The mess in the petroleum sector is nothing new. It’s just the bad legacy of political inaction. As a country that depends entirely on petroleum imports and has little cash to spare, Nepal simply cannot continue with is subsidy regime. Every politician acknowledges this fact. But when the time comes to take the rational decision, governments always let the issue linger.



This indecisiveness has pushed NOC, the state-owned petroleum import monopolist, into a cumulative loss of Rs 19 billion. Its outstanding loan has jumped to Rs 21 billion, an amount that could easily have funded a thermal plant of 100 MW capacity. Worse still, the government has yet to plug the import-retail price gap.



Thanks to ad hoc decision-making, the corporation -- which is suffering a net loss of Rs 17.84 per liter of diesel, Rs 1 per liter of petrol, Rs 7 per liter kerosene and Rs 431 per cylinder (14.2 kgs) of liquefied petroleum gas -- is finding that its funds are depleting by Rs 1.5 billion a month. With such huge losses, no organization, no matter how efficient and clean, can ensure smooth supplies, leave aside a corrupt and inefficient outfit like NOC.

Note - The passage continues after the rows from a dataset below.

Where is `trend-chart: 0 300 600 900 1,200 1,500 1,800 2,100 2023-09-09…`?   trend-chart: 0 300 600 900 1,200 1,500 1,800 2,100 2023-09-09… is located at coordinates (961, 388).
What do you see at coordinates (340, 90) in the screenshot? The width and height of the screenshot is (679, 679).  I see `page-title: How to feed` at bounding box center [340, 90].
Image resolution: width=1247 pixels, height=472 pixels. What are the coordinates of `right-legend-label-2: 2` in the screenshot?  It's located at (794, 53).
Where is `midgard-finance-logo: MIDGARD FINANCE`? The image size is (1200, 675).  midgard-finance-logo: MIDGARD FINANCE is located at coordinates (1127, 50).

With Minister for Commerce and Supplies Lekh Raj Bhatta himself attributing the shortage to the huge losses and seeing no improvement in the situation unless these are plugged, the supply will continue to remain a mess. We totally agree, Minister Bhatta, that Nepal cannot sustain such losses, that there must be adjustment of petroleum prices in line with international trends.

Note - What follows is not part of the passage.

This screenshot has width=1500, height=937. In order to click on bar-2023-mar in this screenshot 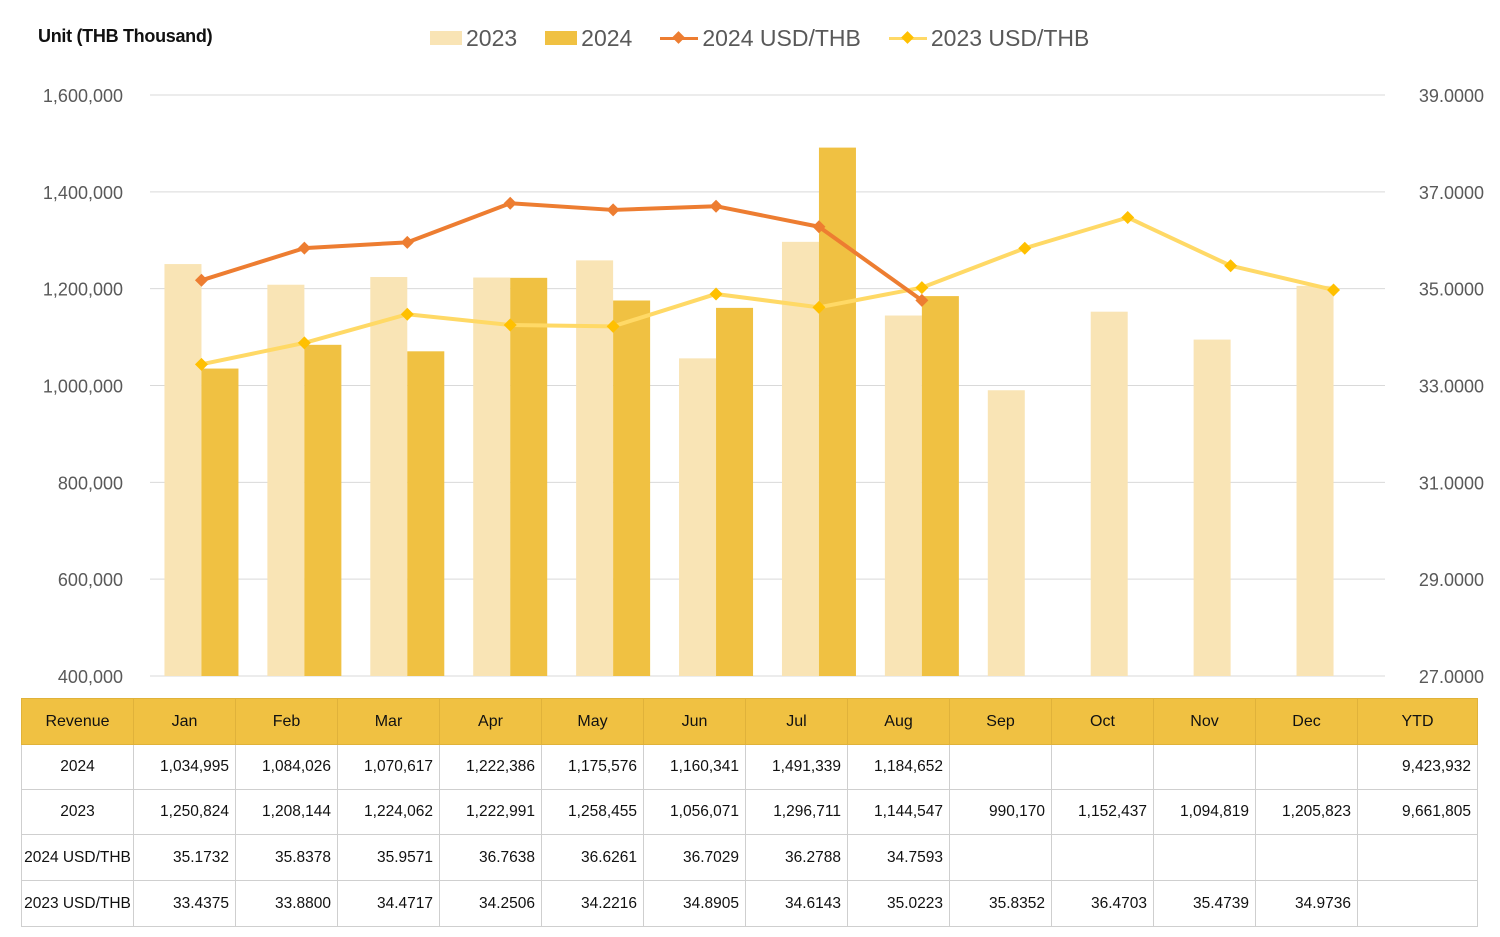, I will do `click(389, 476)`.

However, we would like to point out that merely realizing this will not end the problem. The government must act accordingly. People queuing at petrol pumps are fed up with mere rhetoric.



We urge the government to immediately give up its ad hoc pricing system and introduce a scientific, automatic price mechanism. Simply doling out hefty loans to NOC is not going to work. The government must deregulate prices in a planned manner, bring in the private sector and induct competition. This alone will serve consumers and the economy as a whole in the long run.